▸ Task description: A stretch of the entries below is to be set down exactly, running from the line with "Where should I click to: Click the search" through the line with "Task: Open the history clock icon", both included, and no other line.

[Dataset entries]
__________________________________________________
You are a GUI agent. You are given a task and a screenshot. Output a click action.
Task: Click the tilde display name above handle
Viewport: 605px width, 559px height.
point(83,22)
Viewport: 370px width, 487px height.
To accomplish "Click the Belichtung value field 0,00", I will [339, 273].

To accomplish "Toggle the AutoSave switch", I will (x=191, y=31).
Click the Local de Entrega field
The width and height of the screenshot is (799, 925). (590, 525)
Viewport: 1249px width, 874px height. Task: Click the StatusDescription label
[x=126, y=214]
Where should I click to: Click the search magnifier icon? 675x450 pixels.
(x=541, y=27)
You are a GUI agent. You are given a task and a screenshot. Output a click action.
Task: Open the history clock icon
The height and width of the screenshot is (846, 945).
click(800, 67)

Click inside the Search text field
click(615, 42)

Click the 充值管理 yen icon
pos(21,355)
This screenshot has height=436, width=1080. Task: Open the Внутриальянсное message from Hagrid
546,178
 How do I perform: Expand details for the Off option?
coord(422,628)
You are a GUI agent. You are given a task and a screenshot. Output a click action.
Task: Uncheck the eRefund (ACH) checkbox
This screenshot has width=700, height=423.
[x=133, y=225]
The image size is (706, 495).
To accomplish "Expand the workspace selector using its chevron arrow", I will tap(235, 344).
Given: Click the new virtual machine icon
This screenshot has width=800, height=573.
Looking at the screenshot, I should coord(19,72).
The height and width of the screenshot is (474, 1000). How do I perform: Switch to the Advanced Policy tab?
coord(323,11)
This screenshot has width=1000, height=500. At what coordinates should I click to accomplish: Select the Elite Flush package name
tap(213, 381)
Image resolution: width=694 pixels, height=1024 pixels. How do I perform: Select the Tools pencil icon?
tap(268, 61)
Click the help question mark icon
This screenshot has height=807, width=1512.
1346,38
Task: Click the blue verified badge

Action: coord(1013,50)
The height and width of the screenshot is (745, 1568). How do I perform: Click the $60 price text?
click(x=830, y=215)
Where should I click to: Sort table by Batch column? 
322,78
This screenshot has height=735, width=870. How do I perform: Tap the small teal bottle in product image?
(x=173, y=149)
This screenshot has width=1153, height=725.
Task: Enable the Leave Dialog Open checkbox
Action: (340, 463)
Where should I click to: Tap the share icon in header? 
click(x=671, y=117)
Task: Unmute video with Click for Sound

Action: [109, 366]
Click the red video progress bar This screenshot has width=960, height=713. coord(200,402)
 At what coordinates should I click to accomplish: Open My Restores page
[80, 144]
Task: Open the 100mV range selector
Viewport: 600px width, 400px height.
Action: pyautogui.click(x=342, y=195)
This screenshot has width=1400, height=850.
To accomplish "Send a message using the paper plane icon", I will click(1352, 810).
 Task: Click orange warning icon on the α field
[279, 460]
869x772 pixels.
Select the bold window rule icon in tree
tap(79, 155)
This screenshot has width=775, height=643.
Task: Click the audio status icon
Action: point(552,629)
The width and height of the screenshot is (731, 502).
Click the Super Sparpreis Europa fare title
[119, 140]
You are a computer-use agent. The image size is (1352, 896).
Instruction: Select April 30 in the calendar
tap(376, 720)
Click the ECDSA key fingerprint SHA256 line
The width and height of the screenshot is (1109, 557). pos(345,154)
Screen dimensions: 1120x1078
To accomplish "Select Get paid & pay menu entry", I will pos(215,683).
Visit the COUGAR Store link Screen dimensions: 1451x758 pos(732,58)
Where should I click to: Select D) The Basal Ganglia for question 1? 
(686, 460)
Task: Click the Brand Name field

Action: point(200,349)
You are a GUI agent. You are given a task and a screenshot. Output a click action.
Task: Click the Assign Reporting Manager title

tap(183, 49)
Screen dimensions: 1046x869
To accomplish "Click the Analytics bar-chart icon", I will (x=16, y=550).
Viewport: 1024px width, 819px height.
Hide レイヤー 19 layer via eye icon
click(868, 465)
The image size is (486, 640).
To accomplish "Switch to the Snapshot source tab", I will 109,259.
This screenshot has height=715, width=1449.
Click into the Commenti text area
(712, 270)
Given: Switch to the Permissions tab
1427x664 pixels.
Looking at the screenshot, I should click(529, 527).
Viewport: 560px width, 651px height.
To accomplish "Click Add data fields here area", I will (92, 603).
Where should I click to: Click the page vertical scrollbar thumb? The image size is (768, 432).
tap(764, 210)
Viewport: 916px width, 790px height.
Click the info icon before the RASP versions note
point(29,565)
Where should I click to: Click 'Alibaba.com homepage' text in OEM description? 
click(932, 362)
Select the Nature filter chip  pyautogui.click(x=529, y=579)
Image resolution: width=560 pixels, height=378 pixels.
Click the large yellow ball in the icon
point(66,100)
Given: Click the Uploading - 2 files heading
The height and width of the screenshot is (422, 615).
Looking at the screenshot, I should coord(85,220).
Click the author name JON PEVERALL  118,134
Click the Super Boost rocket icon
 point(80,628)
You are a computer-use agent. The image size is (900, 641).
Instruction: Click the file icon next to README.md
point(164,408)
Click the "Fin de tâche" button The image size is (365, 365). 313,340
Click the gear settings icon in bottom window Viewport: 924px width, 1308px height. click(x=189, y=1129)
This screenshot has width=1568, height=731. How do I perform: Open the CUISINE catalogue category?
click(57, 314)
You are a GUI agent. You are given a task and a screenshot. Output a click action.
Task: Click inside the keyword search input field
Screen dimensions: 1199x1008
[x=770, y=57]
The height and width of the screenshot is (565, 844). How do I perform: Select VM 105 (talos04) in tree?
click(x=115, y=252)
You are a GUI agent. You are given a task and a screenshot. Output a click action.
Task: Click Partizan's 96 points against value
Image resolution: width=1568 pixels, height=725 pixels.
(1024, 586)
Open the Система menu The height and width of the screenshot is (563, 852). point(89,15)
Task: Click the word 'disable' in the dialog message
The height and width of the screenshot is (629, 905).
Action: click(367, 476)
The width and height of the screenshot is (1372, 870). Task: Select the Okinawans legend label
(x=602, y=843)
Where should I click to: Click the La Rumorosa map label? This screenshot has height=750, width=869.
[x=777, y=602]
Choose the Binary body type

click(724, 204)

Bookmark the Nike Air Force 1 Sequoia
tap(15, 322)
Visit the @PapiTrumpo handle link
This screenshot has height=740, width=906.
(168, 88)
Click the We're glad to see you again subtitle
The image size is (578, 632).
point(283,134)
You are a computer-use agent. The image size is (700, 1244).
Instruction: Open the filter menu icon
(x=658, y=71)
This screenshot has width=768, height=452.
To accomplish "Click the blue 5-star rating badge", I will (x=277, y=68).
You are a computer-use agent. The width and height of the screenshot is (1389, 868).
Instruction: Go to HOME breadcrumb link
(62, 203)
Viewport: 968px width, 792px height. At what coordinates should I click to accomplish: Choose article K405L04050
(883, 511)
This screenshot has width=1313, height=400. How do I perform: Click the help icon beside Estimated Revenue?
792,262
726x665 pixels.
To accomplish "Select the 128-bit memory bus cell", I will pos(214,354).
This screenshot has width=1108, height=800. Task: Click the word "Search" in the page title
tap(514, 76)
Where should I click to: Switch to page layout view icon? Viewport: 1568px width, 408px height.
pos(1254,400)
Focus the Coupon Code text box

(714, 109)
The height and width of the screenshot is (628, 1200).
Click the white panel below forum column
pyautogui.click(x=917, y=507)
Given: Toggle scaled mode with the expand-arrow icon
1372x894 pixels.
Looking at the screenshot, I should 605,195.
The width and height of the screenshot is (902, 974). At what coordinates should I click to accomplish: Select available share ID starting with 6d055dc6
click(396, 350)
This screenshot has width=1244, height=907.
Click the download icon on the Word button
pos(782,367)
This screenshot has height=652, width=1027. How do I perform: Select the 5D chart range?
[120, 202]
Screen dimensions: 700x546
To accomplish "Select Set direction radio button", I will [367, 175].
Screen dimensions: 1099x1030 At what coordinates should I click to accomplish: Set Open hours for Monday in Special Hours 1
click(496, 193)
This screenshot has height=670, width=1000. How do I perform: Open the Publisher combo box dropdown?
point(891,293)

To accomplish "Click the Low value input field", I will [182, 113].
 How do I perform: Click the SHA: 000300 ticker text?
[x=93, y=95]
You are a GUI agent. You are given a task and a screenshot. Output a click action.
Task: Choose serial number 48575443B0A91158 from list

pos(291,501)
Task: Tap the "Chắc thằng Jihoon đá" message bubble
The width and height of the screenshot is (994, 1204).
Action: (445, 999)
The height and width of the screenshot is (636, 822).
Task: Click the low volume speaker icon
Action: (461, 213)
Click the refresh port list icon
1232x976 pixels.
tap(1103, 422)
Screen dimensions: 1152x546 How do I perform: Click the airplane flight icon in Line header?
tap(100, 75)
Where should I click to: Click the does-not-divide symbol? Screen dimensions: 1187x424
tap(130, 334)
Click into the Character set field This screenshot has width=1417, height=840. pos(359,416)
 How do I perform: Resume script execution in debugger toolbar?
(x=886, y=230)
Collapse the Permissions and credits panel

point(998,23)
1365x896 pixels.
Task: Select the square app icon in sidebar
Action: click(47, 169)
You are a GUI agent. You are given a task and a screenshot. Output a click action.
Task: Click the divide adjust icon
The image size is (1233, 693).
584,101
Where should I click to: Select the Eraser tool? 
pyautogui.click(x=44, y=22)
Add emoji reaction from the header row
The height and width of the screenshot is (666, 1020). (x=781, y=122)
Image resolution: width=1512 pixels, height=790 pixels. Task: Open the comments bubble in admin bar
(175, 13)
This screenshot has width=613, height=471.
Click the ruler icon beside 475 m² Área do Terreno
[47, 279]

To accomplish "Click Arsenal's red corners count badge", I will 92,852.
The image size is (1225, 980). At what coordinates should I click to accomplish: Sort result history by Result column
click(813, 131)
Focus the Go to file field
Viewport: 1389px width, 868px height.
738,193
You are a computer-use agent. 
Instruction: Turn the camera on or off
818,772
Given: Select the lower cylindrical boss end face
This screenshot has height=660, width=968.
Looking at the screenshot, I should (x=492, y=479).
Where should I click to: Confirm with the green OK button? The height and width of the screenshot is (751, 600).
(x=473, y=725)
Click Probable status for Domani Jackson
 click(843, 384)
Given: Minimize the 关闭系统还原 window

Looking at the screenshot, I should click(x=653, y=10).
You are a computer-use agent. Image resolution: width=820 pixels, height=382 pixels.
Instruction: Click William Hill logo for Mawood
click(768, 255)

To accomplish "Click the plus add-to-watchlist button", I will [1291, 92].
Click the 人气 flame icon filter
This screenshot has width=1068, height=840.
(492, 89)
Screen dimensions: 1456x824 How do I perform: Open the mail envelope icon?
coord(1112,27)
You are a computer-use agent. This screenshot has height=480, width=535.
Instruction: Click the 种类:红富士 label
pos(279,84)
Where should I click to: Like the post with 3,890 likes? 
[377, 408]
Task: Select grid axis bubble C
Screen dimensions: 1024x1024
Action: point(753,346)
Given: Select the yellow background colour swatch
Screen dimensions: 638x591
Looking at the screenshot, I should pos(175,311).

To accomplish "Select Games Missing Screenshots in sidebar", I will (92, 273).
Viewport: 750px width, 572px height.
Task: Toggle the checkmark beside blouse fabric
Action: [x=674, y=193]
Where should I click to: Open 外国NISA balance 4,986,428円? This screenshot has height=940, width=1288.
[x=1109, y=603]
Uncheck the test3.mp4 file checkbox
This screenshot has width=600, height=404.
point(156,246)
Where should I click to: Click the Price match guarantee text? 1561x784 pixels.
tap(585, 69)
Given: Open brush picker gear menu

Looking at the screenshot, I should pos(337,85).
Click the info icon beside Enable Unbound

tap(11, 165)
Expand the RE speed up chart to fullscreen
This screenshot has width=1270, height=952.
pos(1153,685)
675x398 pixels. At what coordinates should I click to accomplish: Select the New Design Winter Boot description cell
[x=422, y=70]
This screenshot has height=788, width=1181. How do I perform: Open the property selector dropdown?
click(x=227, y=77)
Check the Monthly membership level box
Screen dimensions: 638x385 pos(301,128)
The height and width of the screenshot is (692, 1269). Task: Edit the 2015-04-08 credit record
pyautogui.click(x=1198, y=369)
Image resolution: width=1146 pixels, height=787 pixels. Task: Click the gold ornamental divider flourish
__________________________________________________
▸ Task answer:
Where should I click to: Click the search magnifier icon? 675x450 pixels.
(x=541, y=27)
You are a GUI agent. You are given a task and a screenshot. Output a click action.
Task: Open the history clock icon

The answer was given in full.